BEGIN Study text

Our presentation notes can be downloaded from the widget on the right hand side of this screen or will be automatically e-mailed to you by sending a note to

Yesterday I spent an hour on a conference call with a national lender that is putting their money where there mouth is and has started to actively quote on income producing commercial real estate loans to be aggregated for a pool targeted to be securitized in Summer 2010.

Here are some of my notes on what Non-TALF CMBS will look like:

  • targeting stabilized assets in 5 major food groups
  • looking to keep things really clean (especially on the first securitization)
  • the loans will be primarily non-recourse
  • willing to get real creative for deals / sponsors they really like
  • been quoting deals from $5+ million
  • 5-10 year term
  • Amo: 25-30
  • Coupon: 6-6.5 for 5-years and 6.25-6.75 for 10-year money
  • lender is getting half point fee
  • sized to 11-12% debt yield
  • major markets with some secondary markets
  • non-recourse with some 25% recourse on special situations (large cash-out)

END Study text

__Task directions__
In the notes on Non-TALF CMBS lending, what debt yield are the loans sized to?

BEGIN Input data

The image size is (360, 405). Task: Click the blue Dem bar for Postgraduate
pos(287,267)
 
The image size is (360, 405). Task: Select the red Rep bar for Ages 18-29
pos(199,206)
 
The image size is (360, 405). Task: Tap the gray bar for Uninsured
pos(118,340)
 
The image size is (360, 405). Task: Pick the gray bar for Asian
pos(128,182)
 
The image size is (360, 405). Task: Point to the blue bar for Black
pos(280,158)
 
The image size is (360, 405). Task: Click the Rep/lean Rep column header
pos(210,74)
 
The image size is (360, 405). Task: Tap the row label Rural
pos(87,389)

END Input data
BEGIN Input data

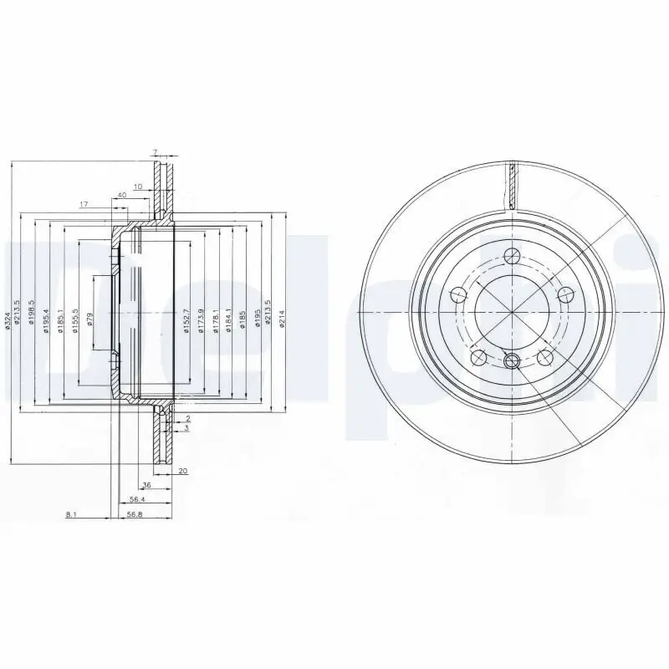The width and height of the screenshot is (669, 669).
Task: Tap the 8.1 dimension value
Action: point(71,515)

END Input data

__Answer to the problem__
11-12%